The second INCITE project focuses on two areas. First, Mulligan and his colleagues will use simulations of quantum computers running on Theta to design proteins using an energy function from Rosetta that’s based on classical physics. Second, they’ll attempt to improve computations of energies performed on standard computers by incorporating quantum mechanical energy calculations to complement the Rosetta energy function.

Quantum computers could implicitly consider every possible amino acid sequence and let researchers efficiently sample from the best ones. With collaborators Hans Melo at drug-design company Menten AI and Brian Weitzner at protein-engineering firm Outpace Bio, Mulligan has successfully mapped the protein design problem to quantum annealers, special-purpose quantum computers that solve optimization problems, such as finding the most stable folding state for proteins with specific amino acid sequences

 With Menten AI’s Alexey Galda and Gavin Crooks at the Berkeley Institute for Theoretical Science, Mulligan also is beginning to map the problem to general-purpose gate-based quantum computers. The team has validated the first real proteins that were designed on a quantum computer, working with New York University’s Paramjit “Bobby” Arora and his graduate student, Haley Merritt, to synthesize molecules, and with UCLA researchers Michael Sawaya and Todd Yeates to solve structures.
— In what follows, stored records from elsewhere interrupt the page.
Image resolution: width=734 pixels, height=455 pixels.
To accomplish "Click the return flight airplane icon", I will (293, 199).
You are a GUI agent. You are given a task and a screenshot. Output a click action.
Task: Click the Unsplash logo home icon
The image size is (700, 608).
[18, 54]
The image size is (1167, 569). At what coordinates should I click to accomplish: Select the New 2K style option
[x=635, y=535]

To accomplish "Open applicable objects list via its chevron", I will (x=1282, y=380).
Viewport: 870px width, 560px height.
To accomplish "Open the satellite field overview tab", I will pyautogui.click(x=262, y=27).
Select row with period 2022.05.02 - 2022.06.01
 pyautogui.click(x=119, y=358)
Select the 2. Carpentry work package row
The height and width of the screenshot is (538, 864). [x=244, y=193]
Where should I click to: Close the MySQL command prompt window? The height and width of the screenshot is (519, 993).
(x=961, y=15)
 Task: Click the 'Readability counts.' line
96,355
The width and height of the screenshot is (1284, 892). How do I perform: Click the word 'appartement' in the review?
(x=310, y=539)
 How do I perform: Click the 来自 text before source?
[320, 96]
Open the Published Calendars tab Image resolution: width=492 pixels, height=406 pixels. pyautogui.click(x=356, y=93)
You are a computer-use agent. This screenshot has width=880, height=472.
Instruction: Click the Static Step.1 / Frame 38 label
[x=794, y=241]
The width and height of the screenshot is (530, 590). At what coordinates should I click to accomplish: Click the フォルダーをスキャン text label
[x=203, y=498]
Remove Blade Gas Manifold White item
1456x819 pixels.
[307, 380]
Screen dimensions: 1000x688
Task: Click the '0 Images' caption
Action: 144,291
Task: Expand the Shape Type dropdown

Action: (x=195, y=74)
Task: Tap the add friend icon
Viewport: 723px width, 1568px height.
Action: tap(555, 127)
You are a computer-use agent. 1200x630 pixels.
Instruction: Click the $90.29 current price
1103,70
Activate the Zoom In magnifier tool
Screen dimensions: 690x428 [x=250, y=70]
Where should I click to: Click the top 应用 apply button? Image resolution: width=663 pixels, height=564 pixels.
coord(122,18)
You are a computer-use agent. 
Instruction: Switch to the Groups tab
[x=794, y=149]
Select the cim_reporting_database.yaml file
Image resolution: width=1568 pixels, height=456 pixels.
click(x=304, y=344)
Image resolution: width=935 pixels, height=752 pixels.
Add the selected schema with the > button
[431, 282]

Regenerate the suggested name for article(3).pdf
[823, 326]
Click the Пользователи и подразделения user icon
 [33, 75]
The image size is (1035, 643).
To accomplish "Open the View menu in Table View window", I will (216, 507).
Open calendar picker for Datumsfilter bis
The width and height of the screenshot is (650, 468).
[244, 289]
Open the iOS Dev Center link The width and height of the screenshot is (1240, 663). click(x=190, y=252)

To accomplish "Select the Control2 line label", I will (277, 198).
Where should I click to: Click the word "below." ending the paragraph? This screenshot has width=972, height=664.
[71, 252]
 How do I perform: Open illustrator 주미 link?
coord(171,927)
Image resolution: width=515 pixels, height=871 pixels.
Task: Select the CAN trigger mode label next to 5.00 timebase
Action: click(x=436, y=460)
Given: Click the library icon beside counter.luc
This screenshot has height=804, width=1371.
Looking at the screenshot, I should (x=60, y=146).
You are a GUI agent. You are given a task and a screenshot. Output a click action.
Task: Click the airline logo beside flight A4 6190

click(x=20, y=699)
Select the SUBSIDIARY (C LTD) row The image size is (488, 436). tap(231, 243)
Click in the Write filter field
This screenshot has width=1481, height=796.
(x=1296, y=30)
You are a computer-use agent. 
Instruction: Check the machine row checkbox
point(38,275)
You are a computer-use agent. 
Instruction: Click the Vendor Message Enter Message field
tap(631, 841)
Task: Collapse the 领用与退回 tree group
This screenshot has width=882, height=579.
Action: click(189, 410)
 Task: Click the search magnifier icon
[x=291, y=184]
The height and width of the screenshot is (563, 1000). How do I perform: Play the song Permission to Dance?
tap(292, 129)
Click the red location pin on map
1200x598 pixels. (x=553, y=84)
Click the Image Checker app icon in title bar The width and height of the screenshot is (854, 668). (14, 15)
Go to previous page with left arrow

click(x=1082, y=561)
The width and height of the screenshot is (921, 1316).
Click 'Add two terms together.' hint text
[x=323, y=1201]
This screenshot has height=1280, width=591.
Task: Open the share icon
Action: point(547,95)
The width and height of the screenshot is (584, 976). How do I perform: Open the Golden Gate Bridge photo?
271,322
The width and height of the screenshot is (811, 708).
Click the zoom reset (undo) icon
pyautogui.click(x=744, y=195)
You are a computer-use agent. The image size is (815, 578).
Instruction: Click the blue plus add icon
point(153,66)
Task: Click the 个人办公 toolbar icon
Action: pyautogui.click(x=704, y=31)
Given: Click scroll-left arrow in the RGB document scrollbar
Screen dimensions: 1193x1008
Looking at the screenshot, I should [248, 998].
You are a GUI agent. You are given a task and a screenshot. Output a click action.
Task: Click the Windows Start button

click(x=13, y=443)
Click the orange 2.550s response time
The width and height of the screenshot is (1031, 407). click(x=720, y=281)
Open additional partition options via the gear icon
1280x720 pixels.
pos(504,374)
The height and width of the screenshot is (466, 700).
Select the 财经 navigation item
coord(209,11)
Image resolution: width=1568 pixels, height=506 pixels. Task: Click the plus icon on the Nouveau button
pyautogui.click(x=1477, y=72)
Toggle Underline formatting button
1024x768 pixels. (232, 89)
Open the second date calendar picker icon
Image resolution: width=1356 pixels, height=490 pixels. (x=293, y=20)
Although its rewards seem far off, quantum computing will open the door to exploring, for the first time, the full palette of thousands of nonnatural amino acids and other chemical building blocks available to researchers, Mulligan expects. “We hope this will be the extra little boost we need to design proteins that get across the cell membrane and bind to a target and have all the other properties we’d like to see in a drug.”